Nichts anderes gilt bei der ausländerrechtlichen Prüfung, ob der Ausländer einen Anspruch auf Erteilung eines Aufenthaltstitels oder einer Duldung hat. Weisungen gemäß § 57 Abs. 3 i. V. m. § 56 c StGB sind strafgerichtliche Ge- und Verbote, die von dem Zweck geprägt sein müssen, der Resozialisierung des Straftäters zu dienen, indem sie ihm auf den Weg in eine straffreie Lebensführung helfen. Diesem gesetzlichen Zweck entsprechend sind dem sich aus § 57 Abs. 3 i. V. m. § 56 c StGB ergebenden strafrichterlichen Ermessen Grenzen gesetzt. Eine allgemeine von dem Strafrichter zu beachtende Schranke ist die sich aus dem Aufenthaltsgesetz ergebende ausschließliche Kompetenz der Ausländerbehörden, über den weiteren Aufenthalt eines Ausländers im Bundesgebiet zu entscheiden. Dementsprechend ist das Strafgericht nicht befugt, dem Ausländer durch eine Weisung eine Aufenthaltspflicht und ein Aufenthaltsrecht zu verschaffen. Vielmehr darf das Strafgericht Weisungen, deren Erfüllung den weiteren Aufenthalt des Ausländers im Bundesgebiet erfordern, nur dann erlassen, wenn der Ausländer nach dem Aufenthaltsgesetz einen Anspruch auf weiteren Aufenthalt im Bundesgebiet hat.

LG Braunschweig, Beschluss vom 29.3.2000 - 43 Qs 18/2000 -, StV 2001, 240 (nur Leitsatz); OLG Koblenz, Beschluss vom 7. 1. 1985 - 1 Ws 862/84 -, NStZ 1987, 24 (25), mit Anmerkung Meyer, NStZ 1987, 25 (25 f.); OLG Karlsruhe, Beschluss vom 31. 3. 1981 - 3 Ws 80/81 -, juris (nur Leitsatz); Fischer, StGB, 56. Aufl., 2009, § 56 c Rdn. 6 a; Stree, in: Schönke/Schröder/Cramer, StGB, 27. Aufl., 2006, § 56 c Rdn. 17, m. w. N.; a.

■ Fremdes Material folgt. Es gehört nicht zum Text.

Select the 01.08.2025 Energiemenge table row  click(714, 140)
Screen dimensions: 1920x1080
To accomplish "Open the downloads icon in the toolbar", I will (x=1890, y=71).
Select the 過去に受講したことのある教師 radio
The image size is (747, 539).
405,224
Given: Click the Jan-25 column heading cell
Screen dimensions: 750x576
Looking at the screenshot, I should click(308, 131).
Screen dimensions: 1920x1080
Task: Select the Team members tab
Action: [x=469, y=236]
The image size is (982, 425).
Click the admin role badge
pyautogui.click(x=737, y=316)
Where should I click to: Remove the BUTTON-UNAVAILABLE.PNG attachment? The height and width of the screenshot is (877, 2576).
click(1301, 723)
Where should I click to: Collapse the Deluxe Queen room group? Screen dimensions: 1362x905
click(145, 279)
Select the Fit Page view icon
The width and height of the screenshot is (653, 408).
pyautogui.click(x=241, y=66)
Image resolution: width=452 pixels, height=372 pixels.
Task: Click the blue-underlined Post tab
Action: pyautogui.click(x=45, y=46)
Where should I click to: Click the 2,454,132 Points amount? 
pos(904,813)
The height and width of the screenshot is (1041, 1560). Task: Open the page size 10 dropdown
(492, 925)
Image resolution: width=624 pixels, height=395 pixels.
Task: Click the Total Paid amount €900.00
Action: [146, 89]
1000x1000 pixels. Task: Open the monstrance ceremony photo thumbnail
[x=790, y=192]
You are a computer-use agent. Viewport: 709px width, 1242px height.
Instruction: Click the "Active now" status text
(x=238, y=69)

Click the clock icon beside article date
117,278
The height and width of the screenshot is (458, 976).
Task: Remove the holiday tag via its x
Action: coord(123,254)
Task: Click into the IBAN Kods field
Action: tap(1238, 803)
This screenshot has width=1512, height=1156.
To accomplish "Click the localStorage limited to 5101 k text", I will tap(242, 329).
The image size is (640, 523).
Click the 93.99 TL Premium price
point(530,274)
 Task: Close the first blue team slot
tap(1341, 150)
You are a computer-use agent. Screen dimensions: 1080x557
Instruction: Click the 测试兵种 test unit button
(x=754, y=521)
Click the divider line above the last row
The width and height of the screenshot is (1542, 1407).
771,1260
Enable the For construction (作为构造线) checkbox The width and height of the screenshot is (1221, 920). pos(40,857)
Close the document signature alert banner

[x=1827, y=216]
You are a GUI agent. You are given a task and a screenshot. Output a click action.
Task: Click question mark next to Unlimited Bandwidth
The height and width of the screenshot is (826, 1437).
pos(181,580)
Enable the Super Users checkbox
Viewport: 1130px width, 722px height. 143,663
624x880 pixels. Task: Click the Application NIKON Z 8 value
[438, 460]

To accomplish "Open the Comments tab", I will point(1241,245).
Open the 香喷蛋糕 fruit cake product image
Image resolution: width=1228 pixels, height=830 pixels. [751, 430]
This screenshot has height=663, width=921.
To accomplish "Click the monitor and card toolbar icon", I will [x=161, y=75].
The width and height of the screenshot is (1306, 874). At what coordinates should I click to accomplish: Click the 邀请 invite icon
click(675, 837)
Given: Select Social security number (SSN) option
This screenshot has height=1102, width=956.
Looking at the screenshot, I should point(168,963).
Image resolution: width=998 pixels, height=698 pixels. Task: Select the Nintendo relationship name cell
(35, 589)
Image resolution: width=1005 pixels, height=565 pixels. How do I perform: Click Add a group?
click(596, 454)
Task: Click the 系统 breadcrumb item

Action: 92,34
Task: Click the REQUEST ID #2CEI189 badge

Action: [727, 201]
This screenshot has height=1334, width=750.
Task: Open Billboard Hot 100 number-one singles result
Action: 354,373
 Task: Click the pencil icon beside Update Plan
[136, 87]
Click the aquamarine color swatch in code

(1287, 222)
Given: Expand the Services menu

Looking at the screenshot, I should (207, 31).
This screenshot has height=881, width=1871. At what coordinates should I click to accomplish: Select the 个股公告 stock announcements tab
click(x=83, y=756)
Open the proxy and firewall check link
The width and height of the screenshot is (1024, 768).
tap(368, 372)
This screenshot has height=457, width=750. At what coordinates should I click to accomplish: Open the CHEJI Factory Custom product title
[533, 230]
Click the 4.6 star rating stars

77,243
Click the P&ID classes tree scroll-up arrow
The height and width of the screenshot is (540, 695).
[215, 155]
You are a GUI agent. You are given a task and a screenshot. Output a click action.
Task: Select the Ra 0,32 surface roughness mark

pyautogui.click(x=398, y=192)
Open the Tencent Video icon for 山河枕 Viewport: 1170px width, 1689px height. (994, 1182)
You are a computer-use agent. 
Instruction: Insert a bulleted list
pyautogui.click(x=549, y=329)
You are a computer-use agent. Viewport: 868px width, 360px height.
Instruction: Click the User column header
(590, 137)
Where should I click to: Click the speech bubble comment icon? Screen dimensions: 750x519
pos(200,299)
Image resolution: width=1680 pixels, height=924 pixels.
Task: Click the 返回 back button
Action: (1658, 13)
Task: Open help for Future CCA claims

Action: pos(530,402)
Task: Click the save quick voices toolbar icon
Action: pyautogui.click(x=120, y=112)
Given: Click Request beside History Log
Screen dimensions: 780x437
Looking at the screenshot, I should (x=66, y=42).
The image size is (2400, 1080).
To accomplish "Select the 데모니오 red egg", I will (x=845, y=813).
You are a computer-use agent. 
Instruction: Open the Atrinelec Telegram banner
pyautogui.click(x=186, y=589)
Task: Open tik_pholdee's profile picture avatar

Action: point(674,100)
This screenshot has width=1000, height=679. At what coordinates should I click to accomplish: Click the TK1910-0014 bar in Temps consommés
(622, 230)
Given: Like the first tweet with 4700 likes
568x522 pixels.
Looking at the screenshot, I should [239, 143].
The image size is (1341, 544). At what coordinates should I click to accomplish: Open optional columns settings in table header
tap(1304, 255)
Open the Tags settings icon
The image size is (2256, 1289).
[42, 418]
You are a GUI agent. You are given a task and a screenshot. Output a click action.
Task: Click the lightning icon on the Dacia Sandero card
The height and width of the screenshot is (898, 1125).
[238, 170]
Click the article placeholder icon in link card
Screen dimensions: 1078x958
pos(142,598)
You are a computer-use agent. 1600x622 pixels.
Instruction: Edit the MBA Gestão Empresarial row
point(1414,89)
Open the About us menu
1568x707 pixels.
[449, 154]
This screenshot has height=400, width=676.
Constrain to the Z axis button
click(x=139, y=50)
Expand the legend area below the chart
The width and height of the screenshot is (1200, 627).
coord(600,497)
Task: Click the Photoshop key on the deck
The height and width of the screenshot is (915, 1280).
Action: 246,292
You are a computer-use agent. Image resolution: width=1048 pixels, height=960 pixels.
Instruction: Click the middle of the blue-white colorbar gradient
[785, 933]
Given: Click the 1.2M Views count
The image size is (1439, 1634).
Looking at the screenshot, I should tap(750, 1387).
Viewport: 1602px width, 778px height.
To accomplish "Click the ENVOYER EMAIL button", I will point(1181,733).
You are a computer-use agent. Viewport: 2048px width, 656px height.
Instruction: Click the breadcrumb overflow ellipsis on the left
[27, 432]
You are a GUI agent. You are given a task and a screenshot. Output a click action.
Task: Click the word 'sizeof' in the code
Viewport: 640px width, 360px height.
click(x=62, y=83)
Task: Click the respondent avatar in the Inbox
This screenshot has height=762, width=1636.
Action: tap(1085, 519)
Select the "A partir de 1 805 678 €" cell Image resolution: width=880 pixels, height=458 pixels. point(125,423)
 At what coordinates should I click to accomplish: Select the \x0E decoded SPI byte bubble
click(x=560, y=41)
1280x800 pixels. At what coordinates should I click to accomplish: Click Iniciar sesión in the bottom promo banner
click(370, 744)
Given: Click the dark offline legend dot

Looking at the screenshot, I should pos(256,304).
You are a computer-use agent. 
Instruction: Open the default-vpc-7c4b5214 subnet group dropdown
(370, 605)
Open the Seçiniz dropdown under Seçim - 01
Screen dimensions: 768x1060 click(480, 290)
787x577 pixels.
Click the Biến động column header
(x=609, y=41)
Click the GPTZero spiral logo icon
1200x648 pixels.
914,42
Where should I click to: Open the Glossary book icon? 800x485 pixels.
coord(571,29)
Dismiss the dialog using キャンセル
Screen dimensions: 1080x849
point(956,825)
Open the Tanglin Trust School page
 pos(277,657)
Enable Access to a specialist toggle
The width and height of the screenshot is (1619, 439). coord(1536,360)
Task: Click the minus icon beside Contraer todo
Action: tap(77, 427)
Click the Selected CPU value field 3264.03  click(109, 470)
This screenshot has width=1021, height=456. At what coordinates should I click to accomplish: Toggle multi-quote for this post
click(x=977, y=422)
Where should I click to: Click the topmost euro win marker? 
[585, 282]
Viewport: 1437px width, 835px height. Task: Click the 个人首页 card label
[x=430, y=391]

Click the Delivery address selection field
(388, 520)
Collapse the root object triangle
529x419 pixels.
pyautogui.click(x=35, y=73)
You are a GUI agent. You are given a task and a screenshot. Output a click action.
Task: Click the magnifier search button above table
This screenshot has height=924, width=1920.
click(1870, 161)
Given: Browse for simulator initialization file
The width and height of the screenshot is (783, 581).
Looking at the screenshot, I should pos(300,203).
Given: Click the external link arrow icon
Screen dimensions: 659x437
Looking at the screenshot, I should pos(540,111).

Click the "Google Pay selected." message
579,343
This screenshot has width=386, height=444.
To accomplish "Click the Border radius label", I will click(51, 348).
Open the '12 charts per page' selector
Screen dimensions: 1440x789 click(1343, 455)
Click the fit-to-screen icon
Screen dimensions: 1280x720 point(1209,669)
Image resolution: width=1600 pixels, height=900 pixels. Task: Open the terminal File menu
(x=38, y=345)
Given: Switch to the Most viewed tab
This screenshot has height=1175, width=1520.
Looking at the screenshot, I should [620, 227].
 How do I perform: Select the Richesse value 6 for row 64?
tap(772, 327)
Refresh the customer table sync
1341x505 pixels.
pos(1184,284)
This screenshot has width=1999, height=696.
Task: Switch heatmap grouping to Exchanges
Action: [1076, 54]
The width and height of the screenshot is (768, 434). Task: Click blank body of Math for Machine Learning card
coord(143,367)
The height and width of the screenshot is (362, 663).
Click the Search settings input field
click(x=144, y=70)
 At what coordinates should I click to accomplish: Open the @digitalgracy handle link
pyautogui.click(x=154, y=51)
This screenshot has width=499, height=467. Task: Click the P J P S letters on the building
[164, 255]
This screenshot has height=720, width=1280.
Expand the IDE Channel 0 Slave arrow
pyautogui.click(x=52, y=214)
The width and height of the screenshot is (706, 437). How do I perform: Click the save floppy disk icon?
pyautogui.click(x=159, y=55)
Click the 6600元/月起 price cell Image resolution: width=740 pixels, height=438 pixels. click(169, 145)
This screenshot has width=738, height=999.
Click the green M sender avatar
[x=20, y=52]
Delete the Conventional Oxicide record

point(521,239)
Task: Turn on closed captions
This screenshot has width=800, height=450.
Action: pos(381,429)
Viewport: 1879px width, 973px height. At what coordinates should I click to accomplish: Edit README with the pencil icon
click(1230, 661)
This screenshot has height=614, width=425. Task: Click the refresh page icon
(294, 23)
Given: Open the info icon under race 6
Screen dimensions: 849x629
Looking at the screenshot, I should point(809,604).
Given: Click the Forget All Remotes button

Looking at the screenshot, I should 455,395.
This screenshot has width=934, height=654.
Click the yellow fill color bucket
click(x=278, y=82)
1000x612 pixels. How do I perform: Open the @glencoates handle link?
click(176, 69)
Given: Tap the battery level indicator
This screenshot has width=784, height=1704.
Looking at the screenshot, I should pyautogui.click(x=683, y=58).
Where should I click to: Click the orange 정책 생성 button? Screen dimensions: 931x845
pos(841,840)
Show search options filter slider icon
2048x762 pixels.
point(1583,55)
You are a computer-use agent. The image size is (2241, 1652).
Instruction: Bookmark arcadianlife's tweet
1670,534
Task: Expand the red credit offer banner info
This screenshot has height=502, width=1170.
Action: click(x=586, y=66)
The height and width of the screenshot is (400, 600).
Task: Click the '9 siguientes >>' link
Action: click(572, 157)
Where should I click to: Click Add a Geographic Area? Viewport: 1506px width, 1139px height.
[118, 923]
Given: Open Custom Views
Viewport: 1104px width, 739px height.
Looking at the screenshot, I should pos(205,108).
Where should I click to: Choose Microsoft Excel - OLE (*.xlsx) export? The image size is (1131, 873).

A. LG Berlin, Beschluss vom 1. 12. 2003 - 5511 Qs 118/03 -, NStZ 2005, 100 (101).

Daraus folgt jedoch nicht, dass die strafrichterliche Weisung ausländerrechtlich überhaupt keine Relevanz hat. Wie bei der Ausweisung, vgl. BVerwG, Urteil vom 28. 1. 1997 - 1 C 17.94 -, a. a. O., m. w. N., sind strafrichterliche Entscheidungen, die aus sich die Ausländerbehörden und Verwaltungsgerichte nicht binden, bei der ausländerrechtlich erforderlichen Sachverhaltswürdigung zu berücksichtigen. Auch unter diesem Aspekt ergibt sich allerdings für den Antragsteller kein Anspruch auf Erteilung einer Duldung. Eine tatsächliche oder rechtliche Unmöglichkeit der Abschiebung im Sinne des § 60 a Abs. 2 Satz 1 AufenthG kann der Antragsteller nicht daraus herleiten, dass ihm der weitere Aufenthalt bei seiner Mutter zu ermöglichen sei, um der Weisung 3 b zur Vermeidung des Widerrufs der Strafaussetzung nachkommen zu können. Dem steht schon entgegen, dass die Weisung nicht geeignet ist, ihren Zweck, der Resozialisierung zu dienen, zu erfüllen. Denn die Weisung, der der Antragsteller nachgekommen ist, hinderte ihn nicht, eine weitere Straftat zu begehen, die zu der rechtskräftigen Verurteilung durch das Amtsgericht vom 26. 3. 2009 führte. Vor diesem Hintergrund besteht - auch mit Blick auf dringende humanitäre oder persönliche Gründe i. S. v. § 60a Abs. 2 Satz 3 AufenthG - kein Anlass, dem Antragsteller ausländerrechtlich durch Erteilung eines Aufenthaltsrechts die Chance zu eröffnen, sich unter anderem durch Erfüllen der strafrichterlichen Weisung im Bundesgebiet zu resozialisieren.